WORK TO BE COMPLETED
The response must match the data below exactly, line for line.

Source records

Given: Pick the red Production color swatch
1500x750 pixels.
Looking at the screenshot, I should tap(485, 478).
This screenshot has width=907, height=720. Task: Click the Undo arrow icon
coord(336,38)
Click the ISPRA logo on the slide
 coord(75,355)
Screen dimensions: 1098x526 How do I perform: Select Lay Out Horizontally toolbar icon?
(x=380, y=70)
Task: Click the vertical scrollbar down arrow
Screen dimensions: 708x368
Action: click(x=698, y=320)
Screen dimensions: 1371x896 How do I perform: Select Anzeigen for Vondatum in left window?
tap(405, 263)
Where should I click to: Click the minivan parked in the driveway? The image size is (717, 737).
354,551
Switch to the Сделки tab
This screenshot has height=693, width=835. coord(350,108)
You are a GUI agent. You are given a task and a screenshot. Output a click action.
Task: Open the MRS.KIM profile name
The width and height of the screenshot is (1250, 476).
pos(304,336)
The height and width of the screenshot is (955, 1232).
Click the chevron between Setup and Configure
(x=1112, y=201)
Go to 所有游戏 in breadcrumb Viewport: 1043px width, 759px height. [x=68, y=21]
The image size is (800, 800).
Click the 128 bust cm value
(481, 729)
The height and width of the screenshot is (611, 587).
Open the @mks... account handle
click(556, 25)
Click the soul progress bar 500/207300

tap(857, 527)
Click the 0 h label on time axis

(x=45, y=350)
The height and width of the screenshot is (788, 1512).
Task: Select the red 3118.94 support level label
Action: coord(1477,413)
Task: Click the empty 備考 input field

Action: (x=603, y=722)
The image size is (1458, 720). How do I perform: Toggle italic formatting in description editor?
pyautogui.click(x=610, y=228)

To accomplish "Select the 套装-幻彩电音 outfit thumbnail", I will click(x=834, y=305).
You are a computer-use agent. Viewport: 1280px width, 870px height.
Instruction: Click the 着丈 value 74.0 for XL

TASK RESULT
Given: Pick the red Production color swatch
1500x750 pixels.
Looking at the screenshot, I should tap(485, 478).
This screenshot has width=907, height=720. Task: Click the Undo arrow icon
coord(336,38)
Click the ISPRA logo on the slide
 coord(75,355)
Screen dimensions: 1098x526 How do I perform: Select Lay Out Horizontally toolbar icon?
(x=380, y=70)
Task: Click the vertical scrollbar down arrow
Screen dimensions: 708x368
Action: click(x=698, y=320)
Screen dimensions: 1371x896 How do I perform: Select Anzeigen for Vondatum in left window?
tap(405, 263)
Where should I click to: Click the minivan parked in the driveway? The image size is (717, 737).
354,551
Switch to the Сделки tab
This screenshot has height=693, width=835. coord(350,108)
You are a GUI agent. You are given a task and a screenshot. Output a click action.
Task: Open the MRS.KIM profile name
The width and height of the screenshot is (1250, 476).
pos(304,336)
The height and width of the screenshot is (955, 1232).
Click the chevron between Setup and Configure
(x=1112, y=201)
Go to 所有游戏 in breadcrumb Viewport: 1043px width, 759px height. [x=68, y=21]
The image size is (800, 800).
Click the 128 bust cm value
(481, 729)
The height and width of the screenshot is (611, 587).
Open the @mks... account handle
click(556, 25)
Click the soul progress bar 500/207300

tap(857, 527)
Click the 0 h label on time axis

(x=45, y=350)
The height and width of the screenshot is (788, 1512).
Task: Select the red 3118.94 support level label
Action: coord(1477,413)
Task: Click the empty 備考 input field

Action: (x=603, y=722)
The image size is (1458, 720). How do I perform: Toggle italic formatting in description editor?
pyautogui.click(x=610, y=228)

To accomplish "Select the 套装-幻彩电音 outfit thumbnail", I will click(x=834, y=305).
You are a computer-use agent. Viewport: 1280px width, 870px height.
Instruction: Click the 着丈 value 74.0 for XL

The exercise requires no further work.